Skunk Cabbage

In spring the beautiful golden flowers of skunk cabbage emerge like lamps rising up from the dark swamp, hence its other common name, swamp lantern.  The giant leaves, which are called Indian wax paper, are used to prepare traditional foods. 

Other names: T?Su’kW (Twana), swamp lantern, Lysichiton americanum

What it looks like:  This prehistoric-looking plant sends up a green flowering stock with a yellow spathe in the spring, followed by enormous green waxy leaves that fan out in a basal growth.  Crushed leaves have a strong skunky scent.  The root has a central fleshy tuber-like bulb with many long rootlets that resemble a white sea creature.  The name Lysichiton translates as “loose tunic”, describing its bright yellow spathe.

Where it grows:  Skunk cabbage lives in boggy places in the Northwest from northern California to Alaska, generally in lower elevations.  The odor of skunk cabbage attracts flies, which pollinate the plant.  Birds and lizards live close to it because cattle and sheep dislike its odor.  Bear and elk love the roots and are said to plow up entire swampy areas to eat them.

Parts used:  leaves for drying and cooking food, roots for medicine.

Harvesting:  Skunk cabbage leaves are picked fresh and used as “Indian wax paper.”   Salmon is delicious when wrapped in skunk cabbage leaves, then poached on the coals of a fire.  The root is trickier to harvest.  Get out your rubber boots and prepare to sink into the mud!  Take a long shovel (even a clam digging shovel will work) and go at it, trying to pull up all the roots from one plant.  It might feel like you are trying to pry an anemone off the rocks.  The roots should be washed well, dried with a towel, then carefully dried in baskets.  Make sure to turn the roots every day to prevent molding.  Place them in a warm spot with good airflow.  Chop them up after they are dried.

Preparation: Tea – The root can be dried and made into a tea by steeping one heaping tablespoon per cup of boiled water for 30 minutes.  Drink two to three cups a day.

Traditional uses:  Skunk cabbage has a rich history of use as both food and medicine.  For Northwest Coastal People, it is considered a starvation food, and the roots were steamed in ground cooking pits.  Large older leaves are called “Indian wax paper” and can be used to dry berries or pemmican cakes on.  They can also be made into a cone like container to gather wild foods or water.  Luckily, the leaves do not leave a taste or scent on food they are used with.

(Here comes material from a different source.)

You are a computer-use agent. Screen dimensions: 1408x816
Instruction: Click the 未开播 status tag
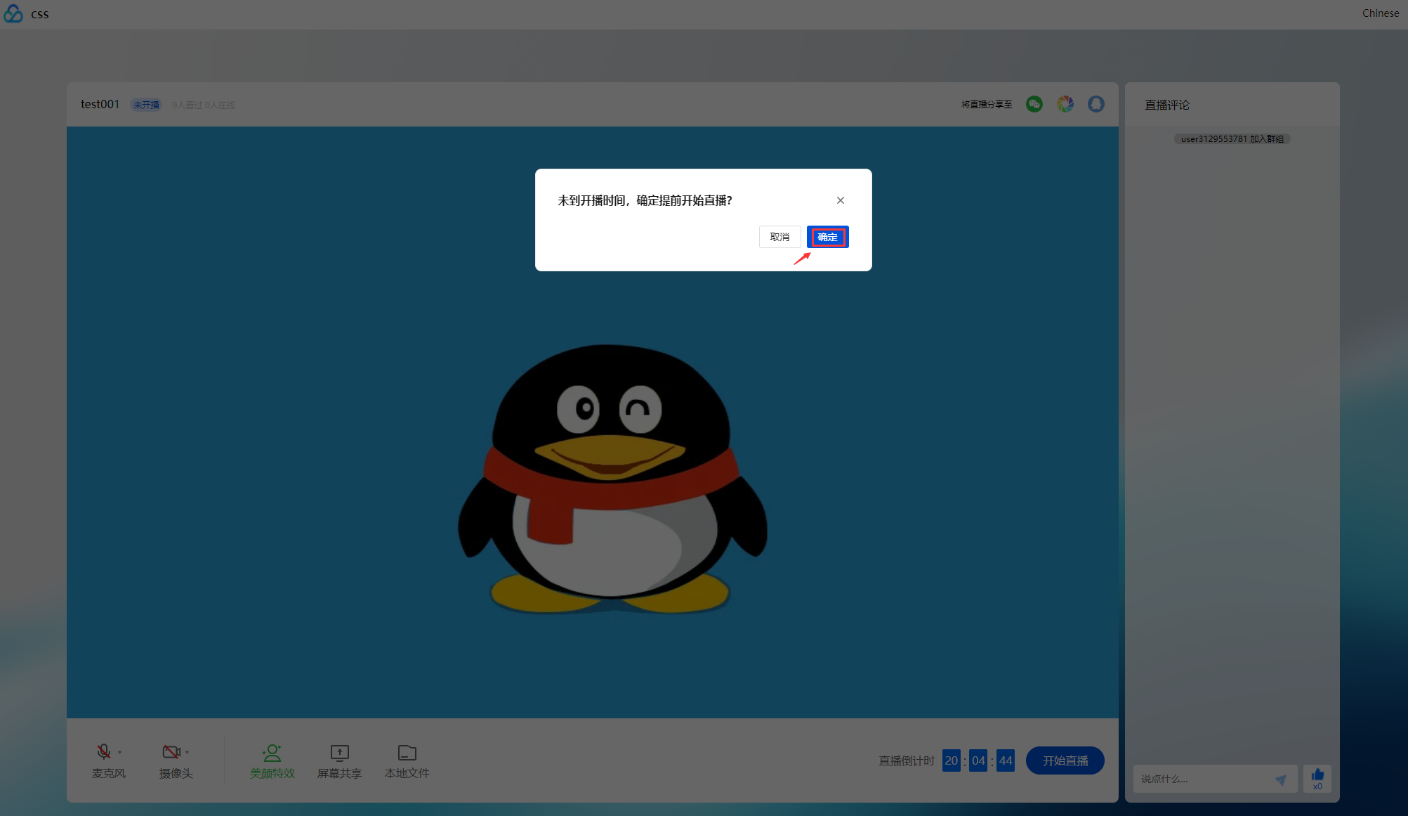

Many Northwest Native People use the leaves as a soothing poultice for cuts and swellings.   The peppery root is made into a tea and is used for coughs, as a blood purifier, a kidney cleanser and to ease the pain of labor.  The root can be used to stop bleeding on surface wounds.  An ointment from skunk cabbage has been used for skin tumors, fungal infections and ulcerative sores.

Skunk cabbage root is specific for spasmodic and painful cramps, especially when aggravated by fear or stress.  It can be used for winter colds or asthma with bronchial spasms.  According to herbalist Michael Moore, skunk cabbage is specific for bouts of coughing that cause semi-vomiting spasms and stomach pain, also called “coughing/gagging syndrome.”

Caution:  The leaf, flower and root contain crystalline shards of calcium oxalate that can irritate the mucosa in the mouth and throat.  It should never be eaten raw.  Traditional cooking recipes recommend changing the water several times to boil out the calcium oxalate.  Overdose can cause gastric irritation, nausea, and diarrhea.